Ogresse

-after “L’Ogresse” by Françoise Pétrovitch 


If I have closed my eyes to your wanton ones, I hope you won’t mistake my mouth: I ate him. Every raging morsel and with a blunt knife, too. (I’ve only been given so many tools.) All the same I had method. First, I went in through the kisser, propped open his great jaw and pulled out his tongue from the stone of his head. (If you’re going to do away with a monster, you must first empty its trap.) Like a slug it writhed until I split it with my teeth, the nerves of him charging down my throat like a herd. Then, I punched through his throat to the trove of tendons that cage the larynx. (To do away with a monster, you have to change the tune of what he left.) I wanted to strum him, to make him expel a sad sound.
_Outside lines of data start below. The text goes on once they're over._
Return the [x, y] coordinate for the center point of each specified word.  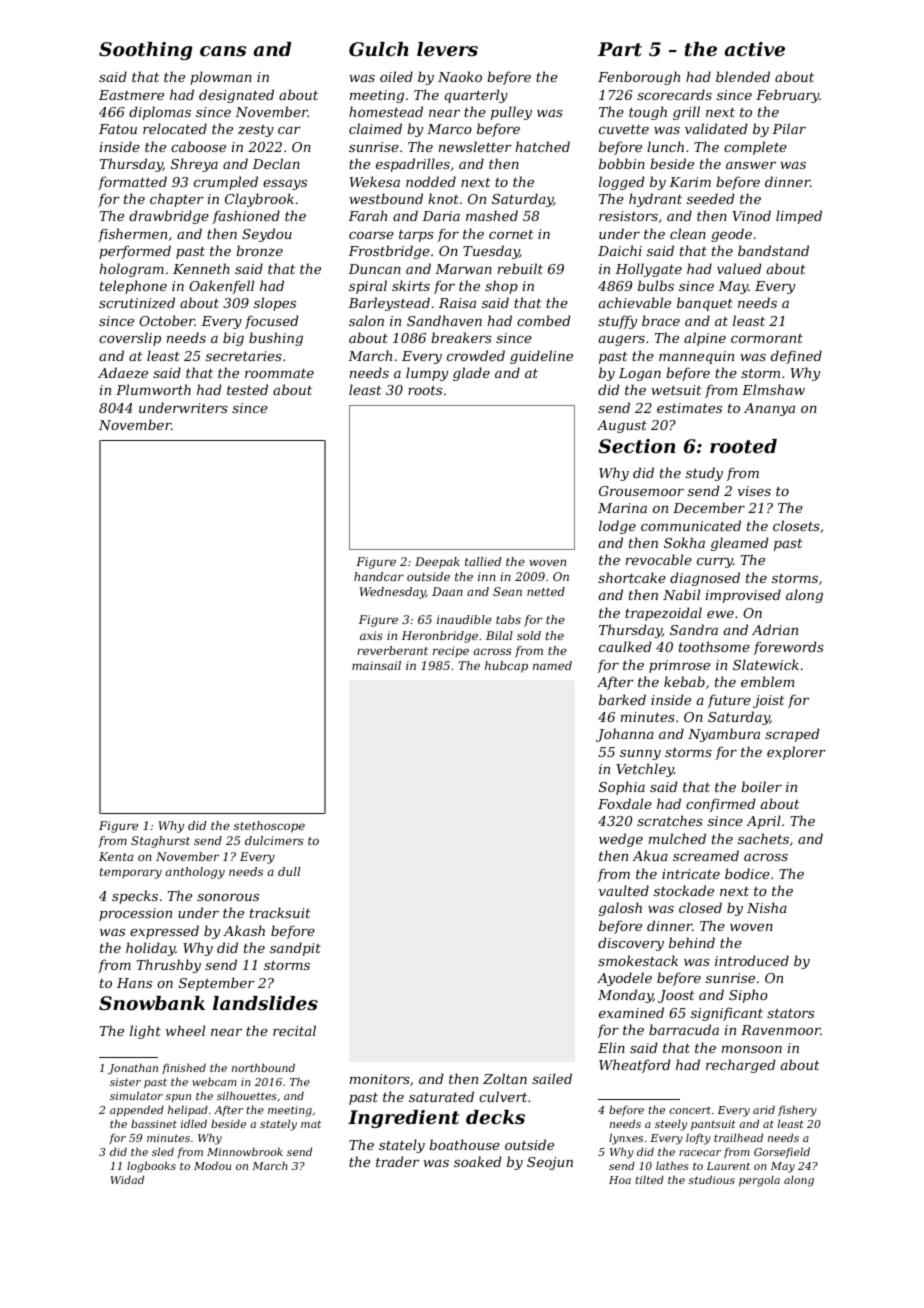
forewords [788, 648]
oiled [396, 76]
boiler [761, 786]
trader [397, 1161]
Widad [127, 1179]
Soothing [146, 51]
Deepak [437, 563]
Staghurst [160, 842]
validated [716, 128]
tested [247, 389]
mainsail [376, 665]
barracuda [684, 1029]
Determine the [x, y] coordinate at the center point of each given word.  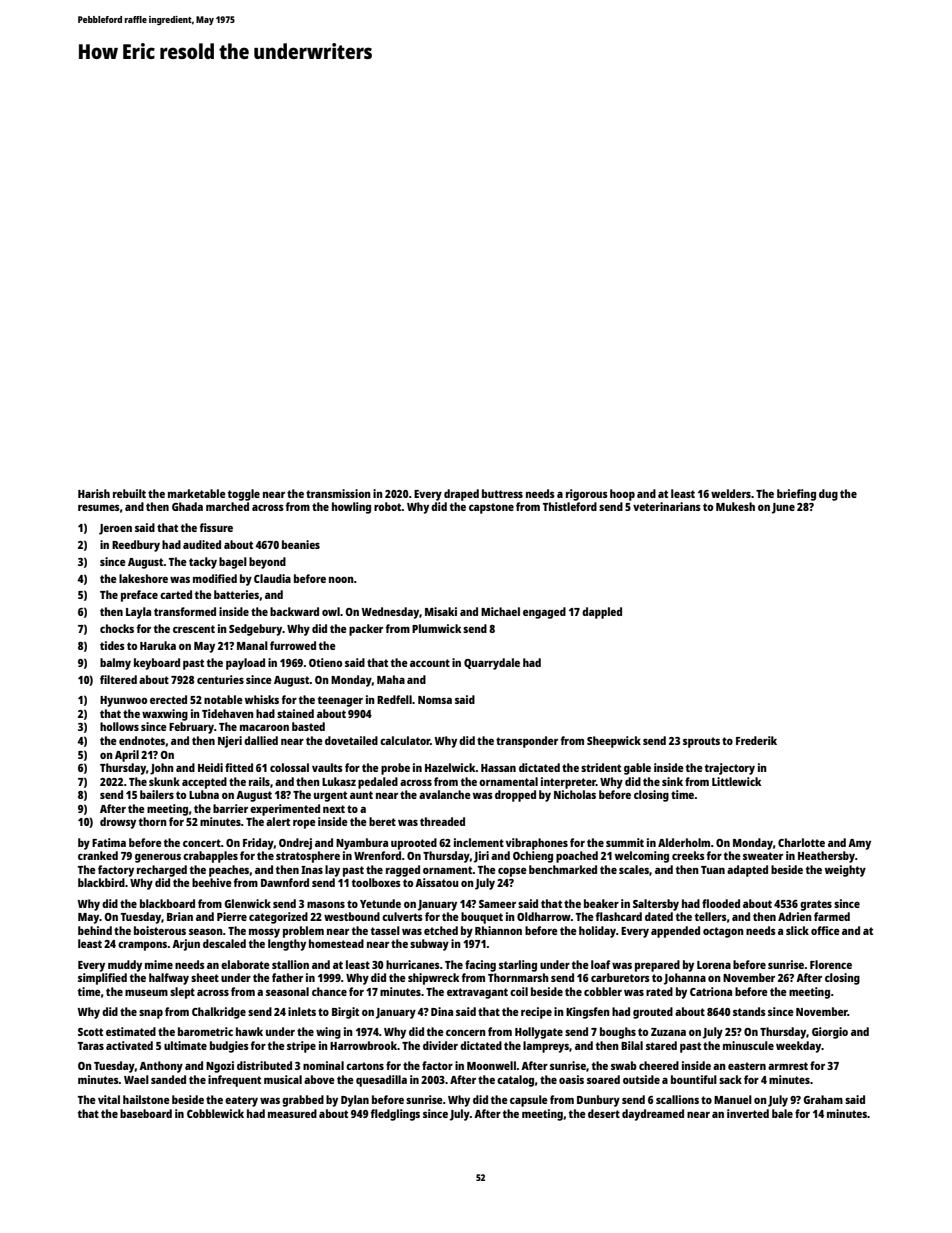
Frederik [756, 740]
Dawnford [285, 882]
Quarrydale [492, 664]
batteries [236, 594]
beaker [601, 903]
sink [672, 781]
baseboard [146, 1113]
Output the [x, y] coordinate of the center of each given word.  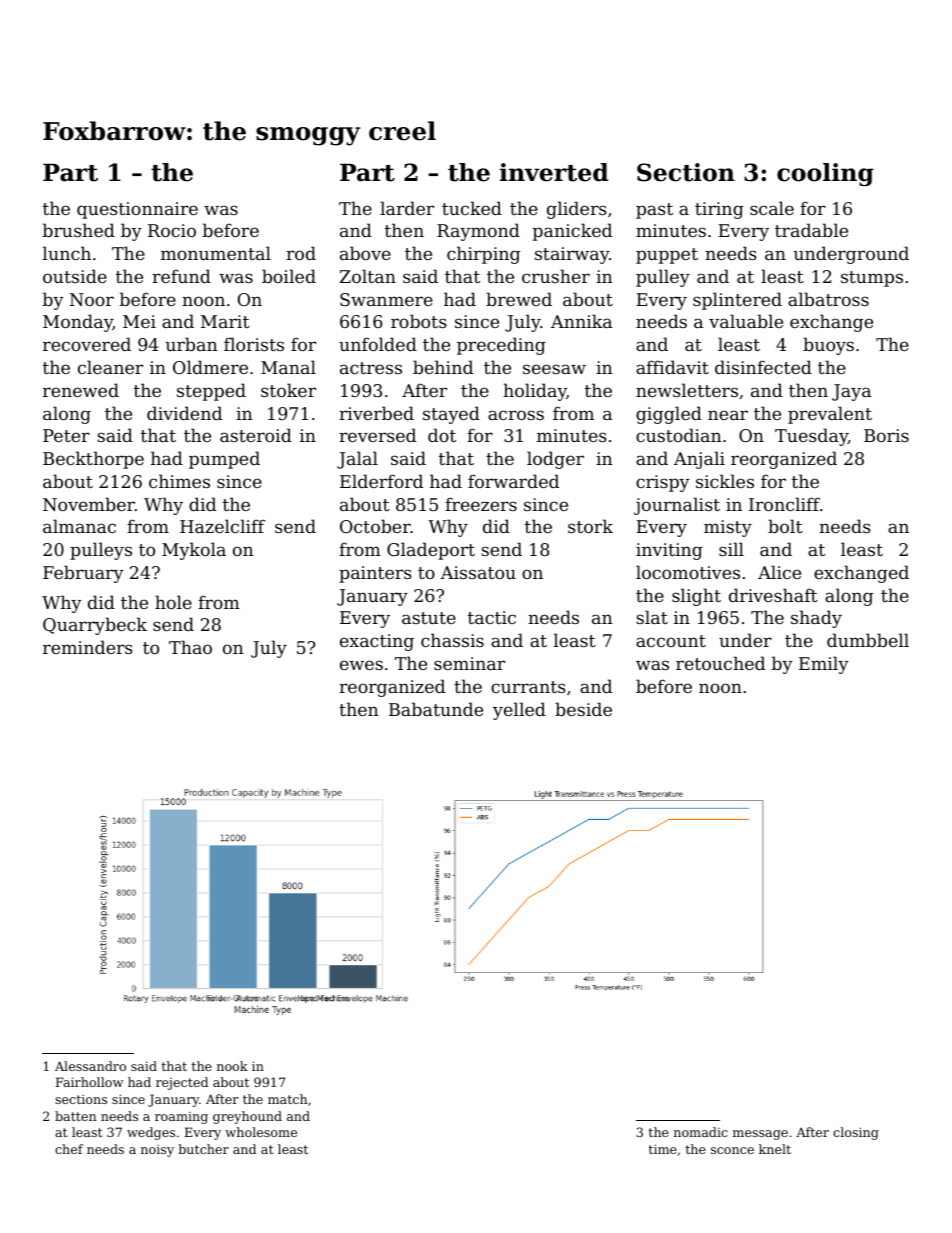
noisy [157, 1151]
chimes [179, 481]
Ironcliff [784, 504]
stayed [451, 415]
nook [232, 1066]
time [663, 1149]
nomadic [701, 1132]
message [760, 1135]
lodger [555, 460]
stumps [872, 279]
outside [75, 276]
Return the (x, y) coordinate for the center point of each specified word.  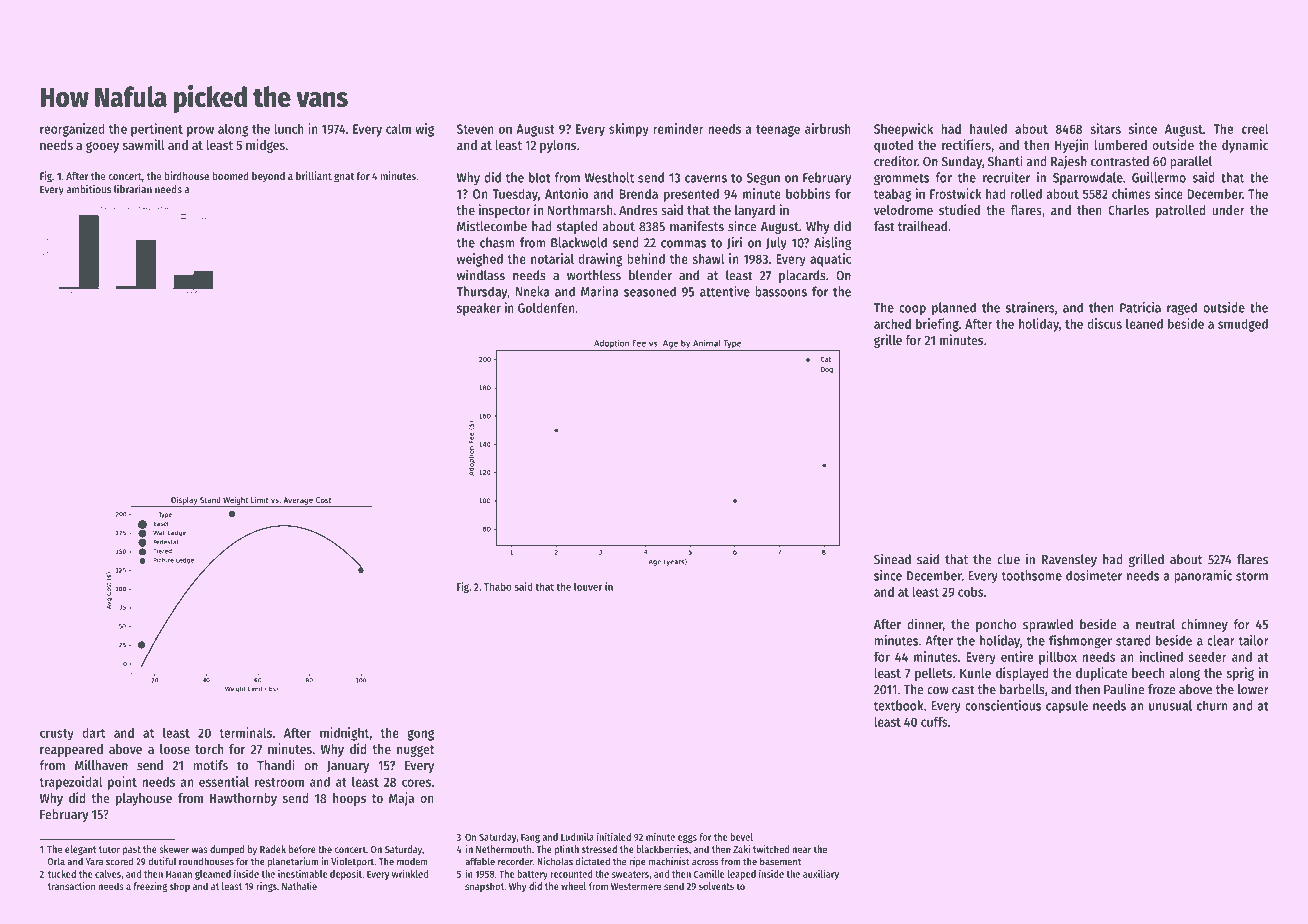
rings (266, 887)
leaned (1144, 323)
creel (1255, 128)
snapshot (484, 887)
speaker (479, 309)
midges (265, 146)
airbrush (828, 128)
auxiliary (821, 874)
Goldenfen (546, 307)
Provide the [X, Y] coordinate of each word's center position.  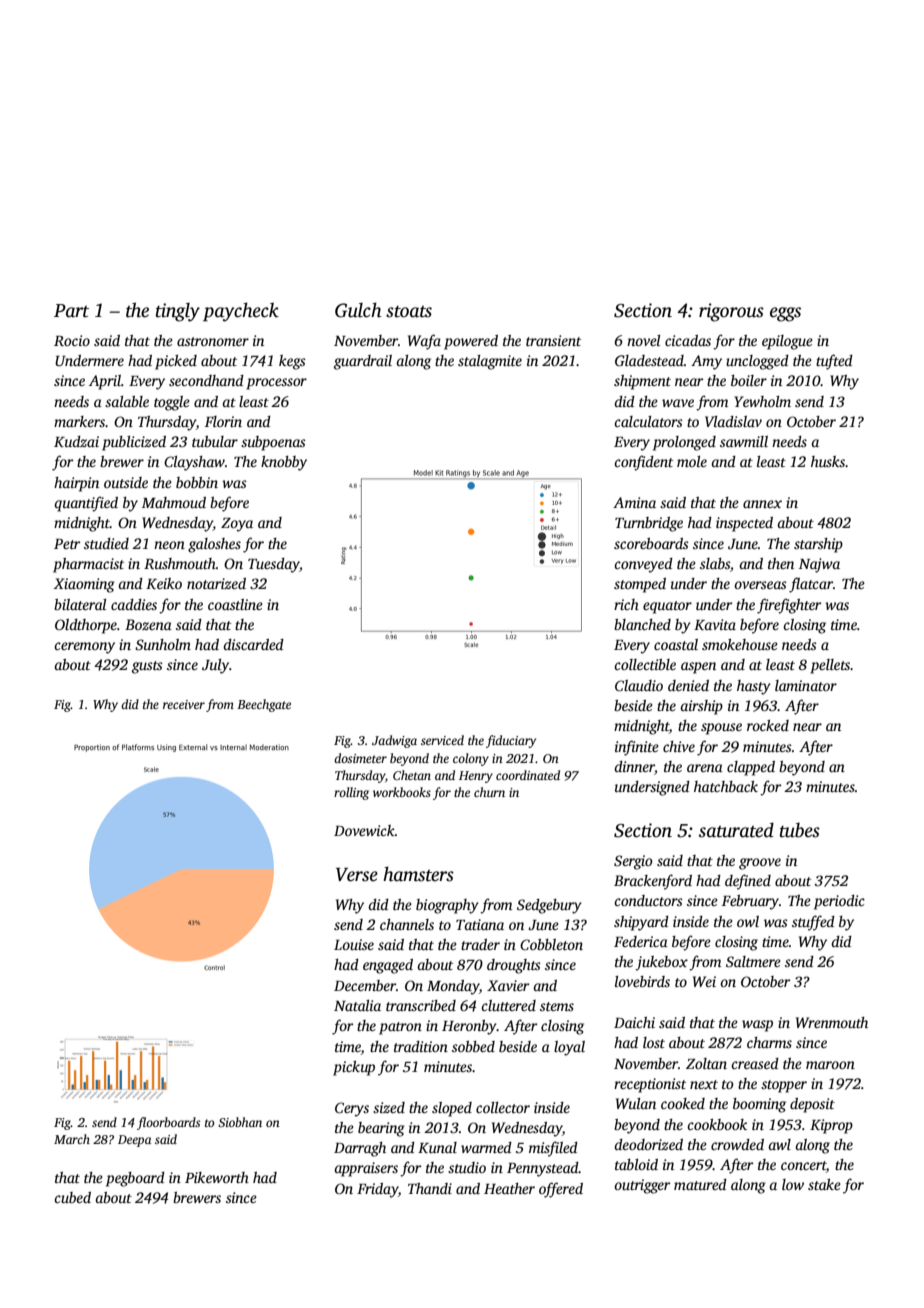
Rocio [72, 340]
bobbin [197, 482]
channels [407, 924]
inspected [744, 524]
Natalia [357, 1005]
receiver [184, 704]
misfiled [553, 1149]
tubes [800, 830]
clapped [751, 768]
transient [553, 340]
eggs [785, 314]
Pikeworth [217, 1177]
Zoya [237, 525]
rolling [351, 793]
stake [824, 1184]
So, I did, and he did. (We’re never too full up on melancholy.) There was other music in him, too. I tapped his knees until they issued a more youthful bellow, and as I plucked his toes biggest to smallest, the plinks they made told a lullaby. (Of course, to free us, I had to retrieve the baby-baby within the man-baby.) Truth be told, most of him tasted rather moldy, and I’d barely gotten through his muscles when I saw, right before my very eyes, his tibia and fibula turn from beige to brown. Still, I didn’t miss a note in him, even if all the ribs did was jangle. There’s so much to fine tune in the misconducted concert of life. Anyway, he’s all fixed up now. He’s all taken care of. I hope you won’t mistake my mouth: I did it.